Redação com agências
A Polícia Federal instaurou um inquérito nesta quinta-feira (5) para apurar as circunstâncias da morte de Luiz Phillipi Machado de Moraes Mourão, preso na quarta-feira (4) durante a Operação Compliance Zero. Segundo a corporação, ele atentou contra a própria vida enquanto estava sob custódia na superintendência da PF, em Belo Horizonte.

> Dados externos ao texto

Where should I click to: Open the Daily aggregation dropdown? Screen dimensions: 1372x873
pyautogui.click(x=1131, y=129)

Após o ocorrido, Luiz Phillipi, conhecido como “Sicário (pessoa contratada para matar)”, foi socorrido e levado ao Hospital João XXIII, mas morreu horas depois. A morte encefálica foi confirmada por volta das 21h. A PF informou que comunicou o caso ao gabinete do ministro André Mendonça, relator do processo no Supremo Tribunal Federal, e que enviará todos os vídeos que registram os fatos.

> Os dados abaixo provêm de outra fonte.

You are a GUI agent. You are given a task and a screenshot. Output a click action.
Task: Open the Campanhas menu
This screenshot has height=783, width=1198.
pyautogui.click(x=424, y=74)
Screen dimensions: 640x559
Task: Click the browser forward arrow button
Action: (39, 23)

Mourão era um dos alvos da operação que investiga um esquema de fraudes financeiras ligado ao Banco Master. De acordo com as investigações, ele teria papel central no grupo, sendo responsável por monitorar pessoas relacionadas às apurações, acessar ilegalmente sistemas restritos e realizar ações de intimidação.
As investigações também apontam que Mourão atuaria para o banqueiro Daniel Vorcaro, indicado como líder da organização criminosa. Relatórios da Polícia Federal afirmam que ele receberia cerca de R$ 1 milhão por mês pelos serviços prestados ao grupo.
A tentativa de suicídio ocorreu poucas horas após a prisão. A defesa informou que esteve com ele durante o dia e que o cliente apresentava condições físicas e mentais normais antes do episódio. Os advogados acompanham o caso e aguardam informações oficiais das autoridades.